At present, a plurality of methods for obtaining the modified zinc oxide photocatalytic material exist, but the preparation process is complex, the industrial scale production is not easy to realize, the production price is high, and the large-scale production and application are not easy, so that the method for obtaining the modified zinc oxide photocatalytic material which is simple and easy to realize the industrial production is very necessary.
Disclosure of Invention
The invention aims to realize graphite carbon nitride quantum dot modified zinc oxide powder by a mechanical ball milling method on the basis of preparing graphite carbon nitride quantum dots by using a mechanical stirring and ultrasonic oscillation method, broaden the spectral response range of zinc oxide and improve the photocatalytic activity, thereby providing a graphite carbon nitride quantum dot modified zinc oxide catalytic material which has simple process and low cost and is easy to industrially prepare and a preparation method thereof.
In order to solve the technical problems, the technical scheme of the invention is as follows:
a preparation method of a graphite carbon nitride quantum dot modified zinc oxide catalytic material comprises the following steps:
s1, mixing g-C3N4Adding the powder into the mixed solution of deionized water and alcohol, ultrasonic dispersing for 20-40min (usually 25-35 min), stirring for 20-40min (usually 25-35 min) to obtain g-C3N4A dispersion liquid;
wherein the volume ratio of the deionized water to the alcohol is 96: 4-98: 2, and 0.3-2g g-C is added into each 100mL of mixed solution3N4Powder, preferably per 100mLAdding 0.6-1.7g g-C into the mixed solution3N4Powder;
aligning the g-C with a mechanical shear under ultrasonic oscillation3N4Shearing the dispersion liquid for 5-6 h to obtain g-C with uniformly dispersed solution3N4A solution; then, the g-C was centrifuged3N4The solution is centrifuged to obtain g-C3N4A quantum dot dispersion solution;
s2, mixing the zinc oxide raw material with g-C obtained in S13N4And mixing the quantum dot dispersion solution, ball-milling and drying to obtain the graphite carbon nitride quantum dot modified zinc oxide catalytic material.
In S1, g-C3N4The preparation method of the powder comprises the following steps: putting the nitrogen-containing compound into a muffle furnace, heating to 500-600 ℃, preferably at a heating rate of 3-5 ℃/min, keeping the temperature for 1.5-7h, generally for 2-6h, preferably for 2.5-5h, cooling to obtain g-C3N4And (3) powder.
The nitrogen-containing compound is at least one of melamine, urea and thiourea.
In S1, the alcohol is at least one of methanol, ethanol, and propanol.
In S1, in the shearing process, the rotating speed of the mechanical shearing machine is 2000-6000 r/min, generally 3000-5000 r/min, and preferably 3500-4500 r/min; in the centrifugal separation process, the rotating speed of the centrifugal machine is 10000-12000 r/min, generally 11000-12000 r/min.
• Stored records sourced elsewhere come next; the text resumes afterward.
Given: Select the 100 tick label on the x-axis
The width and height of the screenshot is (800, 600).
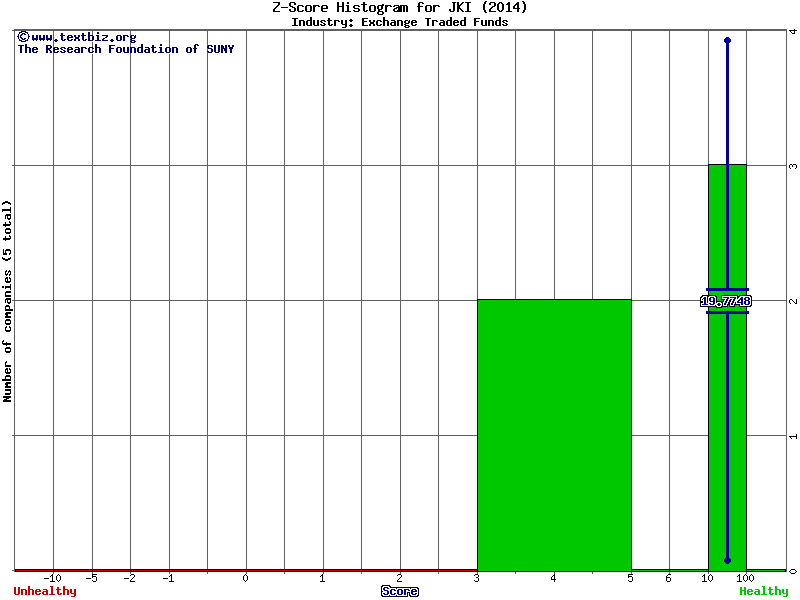Looking at the screenshot, I should click(745, 578).
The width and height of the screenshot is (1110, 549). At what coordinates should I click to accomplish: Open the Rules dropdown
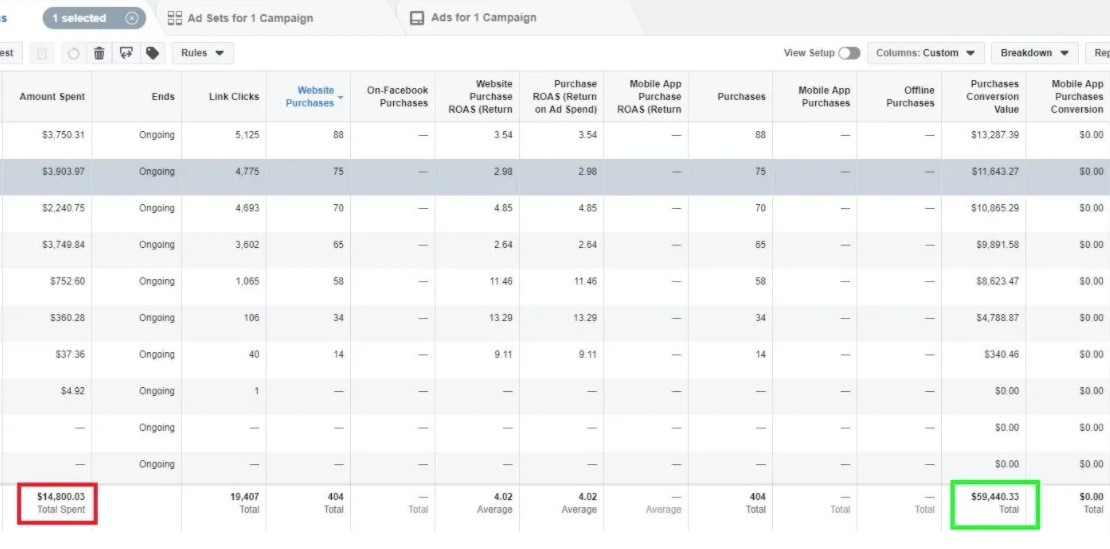pyautogui.click(x=202, y=53)
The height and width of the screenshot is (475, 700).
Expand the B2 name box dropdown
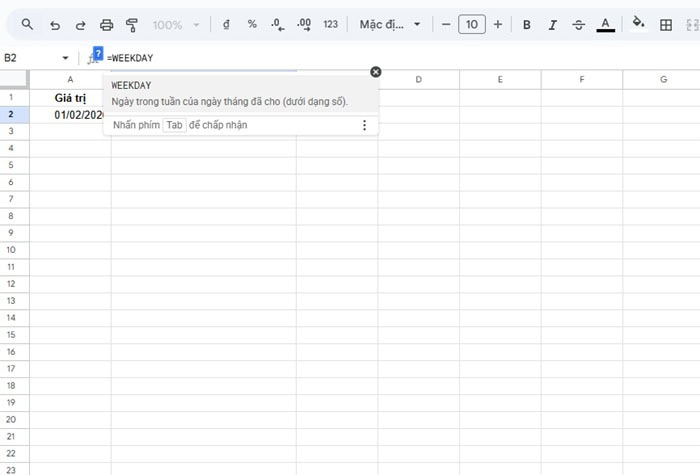(65, 58)
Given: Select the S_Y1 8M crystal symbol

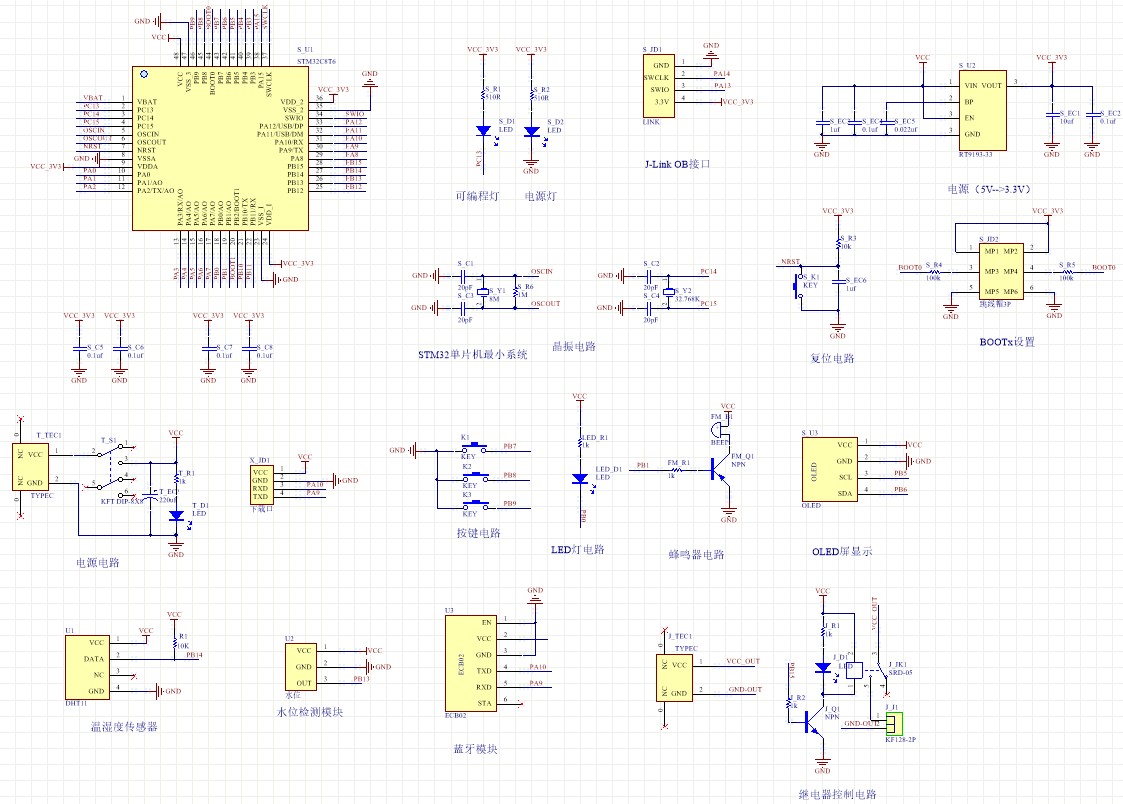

In S2, 1-10mL of C was mixed in per 1g of zinc oxide raw material3N4The quantum dot dispersion solution is preferably prepared by mixing 2-8mL of C per 1g of zinc oxide raw material3N4And (3) a quantum dot dispersion solution.
In S2, the zinc oxide raw material is zinc oxide powder having a particle size of 0.5 to 3 μm. Furthermore, the zinc oxide raw material can also adopt zinc oxide mineral powder, and can also prepare a target product, and the cost of the raw material can be reduced.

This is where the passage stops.